TRIBUNNEWS.COM, JAKARTA - Forum Masyarakat Peduli Parlemen Indonesia (Formappi) menilai ada dua wacana penggunaan hak angket DPR terkait dengan Basuki Tjahaja Purnama atau Ahok yang berstatus Calon Gubernur DKI Petahana.
Diketahui, setelah Demokrat mengajukan wacana hak angket terkait penyadapan, giliran PKS sekarang mengajukan Hak Angket untuk menyelidiki keputusan pemerintah mengaktifkan Gubernur DKI Jakarta setelah cuti kampanye berakhir.

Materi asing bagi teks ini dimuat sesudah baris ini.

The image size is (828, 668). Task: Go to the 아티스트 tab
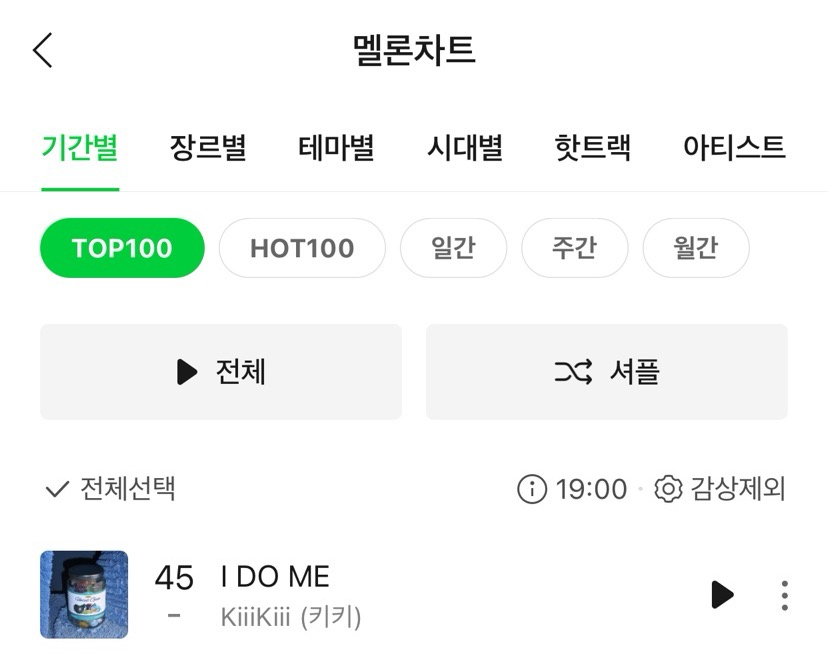tap(734, 147)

"Selain itu yang mengajukan hak angket di DPR juga sama-sama punya keterkaitan dengan proses pilkada DKI karena fraksi-fraksi yang berencana mengajukan Hak Angket yakni Demokrat dan PKS," kata Peneliti Formappi Lucius Karus melalui pesan singkat, Minggu (12/2/2017).
Baca: Soal Ahok, DPR Dinilai Terkesan Obral Hak Angket
Baca: PKS: Ahok Tidak Diberhentikan Sementara, DPR Dapat Gunakan Hak Angket
Ia mengingatkan DPR memiliki hak konstitusional untuk menggunakan Hak Angket.
Namun, posisi politik kedua fraksi tersebut harus menjadi catatan kritis agar mereka tidak memolitisasi kewenangan mereka demi keuntungan politis partai atau calon tertentu di Pilkada DKI.
"Saya kira ketika DPR selalu nampak penuh semangat mau menggunakan hak Angket mereka, pada saat yang sama mereka sedang mempunyai kepentingan politik tertentu," kata Lucius.
Lucius menuturkan kepentingan politik tidak serta merta selaras dengan kepentingan publik yang menjadi alasan utama bagi DPR dalam menggunakan Hak Angket yang merupakan kewenangan mereka.
Dalam kasus pemberhentian Ahok, kata Lucius, wacana penggunaan Hak Angket yang diajukan PKS nampak sangat politis jika melihat waktu pemunculan wacana itu.
Juga sangat kelihatan bagaimana tafsir terhadap landasan hukum yang dipakai oleh pemerintah untuk mengaktifkan kembali gubernur Ahok, yang oleh PKS dianggap pasti salah.
"Dengan demikian begitu jelas misi penggunaan hak Angket yang diajukan oleh PKS. Misi politik lebih menonjol ketimbang sebagai bagian dari keprihatinan DPR terhadap kebijakan publik yang menjadi alasan bagi penggunaan hak Angket DPR," kata Lucius.
Ia mengingatkan krisis kepercayaan terhadap kewenangan DPR muncul jika memanfaatkan kewenangan hak konstitusional. Padahal, kata Lucius, ada banyak isu terkait kepentingan publik yang nyata-nyata terjadi tapi DPR bungkam.
"Oleh karena itu lebih bijak bagi DPR untuk menahan diri selama masa Pilkada ini dengan mempercayakan penegakan hukum pada penegak hukum saja. Dan terkait jabatan gubernur DKI ini, DPR harus jujur dengan apa yang terjadi. Jangan justru menjadi bagian dari masalah dan menambah beban dengan wacana-wacana yang hanya bikin situasi tambah gaduh," ungkapnya.